Not every diabetes is reversible. Long-duration Type 2 diabetes, especially when beta-cell reserve is exhausted, may not fully remit. That is an honest clinical reality. But almost every case can improve - lower doses, fewer complications, better quality of life - when the drivers are addressed. "Not fully reversible" is not the same as "nothing to do."
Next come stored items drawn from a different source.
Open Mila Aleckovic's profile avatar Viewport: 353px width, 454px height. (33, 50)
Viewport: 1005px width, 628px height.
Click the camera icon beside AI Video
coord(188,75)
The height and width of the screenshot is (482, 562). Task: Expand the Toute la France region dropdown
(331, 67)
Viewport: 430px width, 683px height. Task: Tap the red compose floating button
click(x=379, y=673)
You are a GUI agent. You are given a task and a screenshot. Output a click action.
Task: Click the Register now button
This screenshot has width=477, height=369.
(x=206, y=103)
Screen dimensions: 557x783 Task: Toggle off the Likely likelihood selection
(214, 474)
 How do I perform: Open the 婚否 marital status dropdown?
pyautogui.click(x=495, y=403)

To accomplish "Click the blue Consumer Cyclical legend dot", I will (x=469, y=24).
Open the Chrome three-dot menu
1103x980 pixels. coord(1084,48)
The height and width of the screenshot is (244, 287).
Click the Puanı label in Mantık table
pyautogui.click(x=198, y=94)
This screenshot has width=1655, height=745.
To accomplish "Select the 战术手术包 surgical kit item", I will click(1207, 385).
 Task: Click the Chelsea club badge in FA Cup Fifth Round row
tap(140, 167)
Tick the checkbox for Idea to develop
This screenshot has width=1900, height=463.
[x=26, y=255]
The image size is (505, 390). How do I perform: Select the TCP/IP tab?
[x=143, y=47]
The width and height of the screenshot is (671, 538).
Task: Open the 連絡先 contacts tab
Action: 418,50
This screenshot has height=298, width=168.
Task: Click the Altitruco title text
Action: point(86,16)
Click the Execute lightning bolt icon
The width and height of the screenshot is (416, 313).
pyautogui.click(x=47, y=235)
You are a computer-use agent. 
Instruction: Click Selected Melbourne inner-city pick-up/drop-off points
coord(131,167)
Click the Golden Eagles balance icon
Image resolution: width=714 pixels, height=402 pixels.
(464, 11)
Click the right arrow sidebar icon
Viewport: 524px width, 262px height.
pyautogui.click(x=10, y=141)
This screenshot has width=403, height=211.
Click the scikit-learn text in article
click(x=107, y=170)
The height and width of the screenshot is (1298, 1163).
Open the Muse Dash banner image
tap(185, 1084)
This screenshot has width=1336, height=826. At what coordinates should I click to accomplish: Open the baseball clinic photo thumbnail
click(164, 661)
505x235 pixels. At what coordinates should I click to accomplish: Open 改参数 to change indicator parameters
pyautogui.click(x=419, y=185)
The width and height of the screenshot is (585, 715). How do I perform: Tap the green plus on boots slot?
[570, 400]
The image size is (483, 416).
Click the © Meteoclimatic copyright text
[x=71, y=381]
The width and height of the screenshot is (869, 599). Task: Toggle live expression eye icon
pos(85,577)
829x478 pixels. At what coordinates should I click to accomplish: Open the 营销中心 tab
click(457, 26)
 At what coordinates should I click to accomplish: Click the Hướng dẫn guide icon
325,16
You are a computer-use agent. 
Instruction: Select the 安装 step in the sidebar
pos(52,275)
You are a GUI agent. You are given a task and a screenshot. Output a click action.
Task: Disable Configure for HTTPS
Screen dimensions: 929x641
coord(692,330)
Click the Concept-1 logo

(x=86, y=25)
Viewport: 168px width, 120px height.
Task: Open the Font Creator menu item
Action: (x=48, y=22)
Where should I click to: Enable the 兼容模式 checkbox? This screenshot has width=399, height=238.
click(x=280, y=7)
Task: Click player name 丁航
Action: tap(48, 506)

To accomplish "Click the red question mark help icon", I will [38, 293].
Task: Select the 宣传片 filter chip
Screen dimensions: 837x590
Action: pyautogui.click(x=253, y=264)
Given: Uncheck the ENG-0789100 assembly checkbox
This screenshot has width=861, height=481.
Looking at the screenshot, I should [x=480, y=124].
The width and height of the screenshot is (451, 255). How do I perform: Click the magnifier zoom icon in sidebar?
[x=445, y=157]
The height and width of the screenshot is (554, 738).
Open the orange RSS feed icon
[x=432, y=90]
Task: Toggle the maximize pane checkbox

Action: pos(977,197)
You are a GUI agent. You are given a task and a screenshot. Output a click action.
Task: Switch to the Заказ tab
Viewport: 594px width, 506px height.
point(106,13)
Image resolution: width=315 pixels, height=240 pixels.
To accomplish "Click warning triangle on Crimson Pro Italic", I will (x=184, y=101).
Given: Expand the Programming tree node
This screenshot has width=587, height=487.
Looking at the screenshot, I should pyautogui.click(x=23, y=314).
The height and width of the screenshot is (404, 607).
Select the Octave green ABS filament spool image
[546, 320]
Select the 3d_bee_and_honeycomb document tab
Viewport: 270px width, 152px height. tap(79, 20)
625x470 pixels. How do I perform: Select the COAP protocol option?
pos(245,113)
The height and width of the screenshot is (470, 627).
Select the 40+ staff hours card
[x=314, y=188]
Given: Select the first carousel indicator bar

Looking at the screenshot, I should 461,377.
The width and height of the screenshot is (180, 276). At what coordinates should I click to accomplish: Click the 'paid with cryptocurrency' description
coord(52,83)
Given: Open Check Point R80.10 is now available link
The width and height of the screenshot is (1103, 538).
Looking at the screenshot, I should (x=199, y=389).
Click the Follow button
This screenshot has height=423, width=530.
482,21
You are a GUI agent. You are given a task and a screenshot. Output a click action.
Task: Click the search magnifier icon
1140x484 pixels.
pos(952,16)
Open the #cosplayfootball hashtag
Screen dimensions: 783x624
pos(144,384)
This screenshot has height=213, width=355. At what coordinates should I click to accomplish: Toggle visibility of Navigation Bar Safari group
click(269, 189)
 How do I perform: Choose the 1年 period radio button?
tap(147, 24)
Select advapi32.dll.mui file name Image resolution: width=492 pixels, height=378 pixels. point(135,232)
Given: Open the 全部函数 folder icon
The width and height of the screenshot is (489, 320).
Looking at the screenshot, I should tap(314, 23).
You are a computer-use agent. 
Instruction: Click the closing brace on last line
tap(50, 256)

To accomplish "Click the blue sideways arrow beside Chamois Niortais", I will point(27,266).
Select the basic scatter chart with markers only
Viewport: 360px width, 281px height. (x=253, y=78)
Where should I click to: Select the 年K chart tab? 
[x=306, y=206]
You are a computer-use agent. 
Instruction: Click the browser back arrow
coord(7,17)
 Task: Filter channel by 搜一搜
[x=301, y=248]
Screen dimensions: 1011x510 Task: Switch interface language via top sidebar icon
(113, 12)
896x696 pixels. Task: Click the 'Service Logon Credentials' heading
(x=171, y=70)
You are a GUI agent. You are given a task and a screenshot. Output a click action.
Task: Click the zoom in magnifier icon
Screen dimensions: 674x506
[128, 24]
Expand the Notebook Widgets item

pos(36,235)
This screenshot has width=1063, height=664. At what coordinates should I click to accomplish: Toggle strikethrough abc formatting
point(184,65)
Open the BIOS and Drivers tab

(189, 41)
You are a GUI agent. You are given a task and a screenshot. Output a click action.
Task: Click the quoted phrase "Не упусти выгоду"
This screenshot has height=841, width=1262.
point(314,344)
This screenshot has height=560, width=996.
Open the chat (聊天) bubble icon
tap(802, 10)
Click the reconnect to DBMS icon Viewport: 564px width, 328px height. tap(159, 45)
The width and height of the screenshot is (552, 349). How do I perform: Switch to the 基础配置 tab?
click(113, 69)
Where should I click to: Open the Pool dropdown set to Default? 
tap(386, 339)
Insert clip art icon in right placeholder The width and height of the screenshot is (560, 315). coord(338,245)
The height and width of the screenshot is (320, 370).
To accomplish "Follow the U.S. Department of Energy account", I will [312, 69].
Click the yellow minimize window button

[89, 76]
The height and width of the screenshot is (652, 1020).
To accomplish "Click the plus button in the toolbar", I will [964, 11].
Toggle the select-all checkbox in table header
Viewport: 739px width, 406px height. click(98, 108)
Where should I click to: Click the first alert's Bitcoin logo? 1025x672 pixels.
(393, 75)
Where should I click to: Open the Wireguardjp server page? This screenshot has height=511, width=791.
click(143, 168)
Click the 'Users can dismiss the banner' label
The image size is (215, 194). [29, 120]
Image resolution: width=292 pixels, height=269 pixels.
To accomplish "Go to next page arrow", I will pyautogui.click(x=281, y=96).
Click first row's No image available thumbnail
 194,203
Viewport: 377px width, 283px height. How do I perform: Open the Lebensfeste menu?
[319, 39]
Why this matters for India specifically

Indians develop Type 2 diabetes at lower BMI, at younger ages, with more fatty liver, and with earlier insulin resistance than their Western counterparts. The "cut sugar, walk more" script is a particularly poor fit for an Indian body that is often thin-outside-fat-inside, vitamin-D-depleted, sleep-deprived, and running on a gut that has seen too many antibiotics. Treating Indian diabetes as a sugar problem is a category error. It is, and has always been, a metabolic, hepatic, gut, and circadian problem - with sugar as the final symptom.

What to do next

If you have been recently diagnosed - do not accept "lifestyle disease, cut sugar, take metformin" as the entire plan. Ask for the full panel. Ask why the sugar is high, not just that it is high.

If you have been diabetic for years and your dose only goes up - the sugar number is not going to move until the drivers are addressed. Adding a fourth drug is not a treatment plan. It is a surrender.

Your diabetes deserves answers, not just a prescription.